Read a 8/16/32-bit value at a given memory location using another segment than the default C data segment. Unfortunately there is no constraint for manipulating segment registers directly, so issuing the mov <reg>, <segmentreg> manually is required.

static inline uint32_t farpeekl(uint16_t sel, void* off)
    uint32_t ret;
    asm ( "push %%fs\n\t"
          "mov  %1, %%fs\n\t"
          "mov  %%fs:(%2), %0\n\t"
          "pop  %%fs"
          : "=r"(ret) : "g"(sel), "r"(off) );
    return ret;


Write a 8/16/32-bit value to a segment:offset address too. Note that much like in farpeek, this version of farpoke saves and restore the segment register used for the access.

static inline void farpokeb(uint16_t sel, void* off, uint8_t v)
    asm ( "push %%fs\n\t"
          "mov  %0, %%fs\n\t"
          "movb %2, %%fs:(%1)\n\t"
          "pop %%fs"
          : : "g"(sel), "r"(off), "r"(v) );
    /* TODO: Should "memory" be in the clobber list here? */

I/O access


Sends a 8/16/32-bit value on a I/O location. Traditional names are outb, outw and outl respectively. The a modifier enforces val to be placed in the eax register before the asm command is issued and Nd allows for one-byte constant values to be assembled as constants, freeing the edx register for other cases.

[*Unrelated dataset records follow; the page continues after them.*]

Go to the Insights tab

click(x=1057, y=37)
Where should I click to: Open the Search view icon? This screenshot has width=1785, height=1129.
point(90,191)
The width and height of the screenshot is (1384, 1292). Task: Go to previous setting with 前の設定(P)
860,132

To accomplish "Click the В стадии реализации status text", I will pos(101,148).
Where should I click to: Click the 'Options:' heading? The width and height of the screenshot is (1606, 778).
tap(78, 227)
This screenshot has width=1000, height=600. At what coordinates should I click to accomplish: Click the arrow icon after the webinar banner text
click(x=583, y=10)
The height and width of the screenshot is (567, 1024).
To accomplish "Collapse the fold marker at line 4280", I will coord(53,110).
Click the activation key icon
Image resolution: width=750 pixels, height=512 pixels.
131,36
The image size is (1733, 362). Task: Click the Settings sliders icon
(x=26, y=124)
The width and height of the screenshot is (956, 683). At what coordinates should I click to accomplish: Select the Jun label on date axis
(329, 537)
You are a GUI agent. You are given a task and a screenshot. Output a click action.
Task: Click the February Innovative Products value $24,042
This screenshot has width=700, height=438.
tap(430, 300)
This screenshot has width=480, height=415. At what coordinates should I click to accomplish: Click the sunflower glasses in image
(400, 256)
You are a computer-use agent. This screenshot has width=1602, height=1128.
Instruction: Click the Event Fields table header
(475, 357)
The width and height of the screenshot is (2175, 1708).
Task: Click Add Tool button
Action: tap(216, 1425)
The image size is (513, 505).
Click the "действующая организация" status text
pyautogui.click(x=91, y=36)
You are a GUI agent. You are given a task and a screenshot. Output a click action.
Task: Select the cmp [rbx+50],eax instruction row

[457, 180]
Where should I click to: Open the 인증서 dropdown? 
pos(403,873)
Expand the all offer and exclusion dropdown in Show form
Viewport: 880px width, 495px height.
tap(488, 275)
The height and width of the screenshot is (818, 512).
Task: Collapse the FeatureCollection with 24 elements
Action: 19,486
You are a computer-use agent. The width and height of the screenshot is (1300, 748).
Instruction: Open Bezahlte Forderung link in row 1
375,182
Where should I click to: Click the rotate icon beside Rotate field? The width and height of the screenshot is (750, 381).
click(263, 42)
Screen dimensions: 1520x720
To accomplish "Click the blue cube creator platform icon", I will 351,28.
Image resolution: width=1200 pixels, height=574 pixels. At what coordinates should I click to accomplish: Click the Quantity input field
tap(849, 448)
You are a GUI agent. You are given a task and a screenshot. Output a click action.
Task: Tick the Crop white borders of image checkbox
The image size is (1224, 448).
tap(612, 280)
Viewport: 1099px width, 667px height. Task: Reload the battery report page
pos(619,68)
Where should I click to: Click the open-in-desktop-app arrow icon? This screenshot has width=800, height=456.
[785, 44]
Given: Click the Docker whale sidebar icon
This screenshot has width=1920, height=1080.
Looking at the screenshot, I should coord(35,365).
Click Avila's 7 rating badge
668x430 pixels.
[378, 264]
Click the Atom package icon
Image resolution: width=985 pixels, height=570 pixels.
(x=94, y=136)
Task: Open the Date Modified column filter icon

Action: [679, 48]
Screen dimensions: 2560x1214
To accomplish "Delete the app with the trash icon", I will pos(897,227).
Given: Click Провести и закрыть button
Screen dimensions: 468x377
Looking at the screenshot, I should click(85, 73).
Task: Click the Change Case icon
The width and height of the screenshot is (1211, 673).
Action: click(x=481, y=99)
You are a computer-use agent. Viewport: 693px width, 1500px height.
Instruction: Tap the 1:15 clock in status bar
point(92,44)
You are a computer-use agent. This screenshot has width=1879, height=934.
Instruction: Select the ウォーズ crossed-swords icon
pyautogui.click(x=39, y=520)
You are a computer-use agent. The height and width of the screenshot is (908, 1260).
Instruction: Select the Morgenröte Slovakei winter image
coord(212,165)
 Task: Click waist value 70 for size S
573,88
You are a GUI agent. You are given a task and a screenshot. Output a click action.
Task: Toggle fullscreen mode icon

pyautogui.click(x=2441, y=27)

static inline void outb(uint16_t port, uint8_t val)
    __asm__ volatile ( "outb %b0, %w1" : : "a"(val), "Nd"(port) : "memory");
    /* There's an outb %al, $imm8 encoding, for compile-time constant port numbers that fit in 8b. (N constraint).
     * Wider immediate constants would be truncated at assemble-time (e.g. "i" constraint).
     * The  outb  %al, %dx  encoding is the only option for all other cases.
     * %1 expands to %dx because  port  is a uint16_t.  %w1 could be used if we had the port number a wider C type */


Receives a 8/16/32-bit value from an I/O location. Traditional names are inb, inw and inl respectively.

static inline uint8_t inb(uint16_t port)
    uint8_t ret;
    __asm__ volatile ( "inb %w1, %b0"
                   : "=a"(ret)
                   : "Nd"(port)
                   : "memory");
    return ret;


Wait a very small amount of time (1 to 4 microseconds, generally). Useful for implementing a small delay for PIC remapping on old hardware or generally as a simple but imprecise wait.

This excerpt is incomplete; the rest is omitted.